The ET7 employs NIO’s most up-to-date NIO Autonomous Driving (NAD) technology, which is based on NIO Aquila’s powerful suite of sensors and NIO Adam’s precise computing skills.
The innovative NAD full-stack autonomous driving capability includes perception algorithms, control strategy, localization and platform software. NIO Aquila includes 33 high-performance sensors, 11 8MP high-resolution cameras, and two positioning units with high precision, V2X, ADMS, 1 ultra-long-range high-resolution LiDAR, 5 millimeter-wave radars, and a dozen of ultrasonic sensors.
According to the company’s claims, NAD will offer safer as well as more relaxing autonomous or self-driving experience from one point to another, gradually covering expressways, urban areas, parking, and battery swapping.
NIO Aquila is capable of generating 8GB of data per second, while NIO Adam features four NVIDIA Orin supercomputers on a chip (SoCs). It has a total computing power of 1,016 tera operations per second (TOPS).

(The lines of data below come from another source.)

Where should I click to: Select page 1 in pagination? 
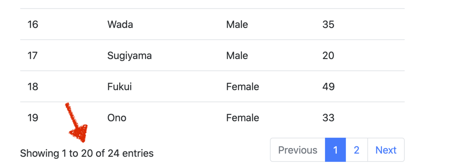pos(335,150)
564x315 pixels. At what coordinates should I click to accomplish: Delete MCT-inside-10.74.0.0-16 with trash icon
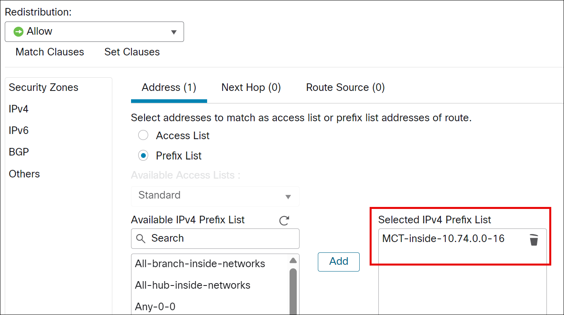click(x=534, y=240)
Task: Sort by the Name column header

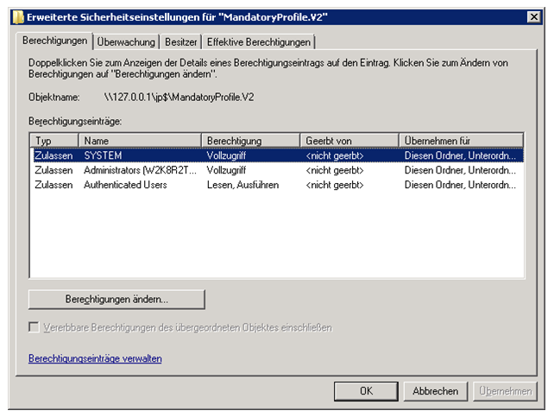Action: (x=140, y=141)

The use of the fully autonomous driving software has positioned NIO in direct challenge to Tesla, the world’s largest EV maker that has long been trying to equip its cars with fully autonomous capability.

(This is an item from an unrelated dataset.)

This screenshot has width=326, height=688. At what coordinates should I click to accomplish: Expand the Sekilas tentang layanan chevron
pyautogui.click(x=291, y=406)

For comparison, Palo Alto, California-based Tesla's autopilot system makes use of eight 1.2MP cameras in the Model S; while the NIO ET7 features eleven 8MP cameras. For computing, the American company employs two FDS chips with 144 TOPS, while NIO's four NVIDIA chips perform 1,016 TOPS. NIO is making use of LiDAR technology, which is totally absent in Tesla cars.
Tesla has repeatedly announced that it has no intention to use LiDAR in its cars as it is not necessary to make EVs fully autonomous. Moreover, Tesla believes that LiDAR is too expensive to be used in mass production cars.
Tesla EVs are widely available, and the company has already released a version of its Full Self Driving (FSD) to a small pool of customers for testing. NIO’s ET7 is expected to be ready sometime in the first quarter of 2022.
Meanwhile, NIO competitor Xpeng Motors has announced that it will start using the LiDAR technology in its production cars as soon as the second quarter of this year. If it really happens as planned, Xpeng will become the first automaker to use LiDAR in a production EVs.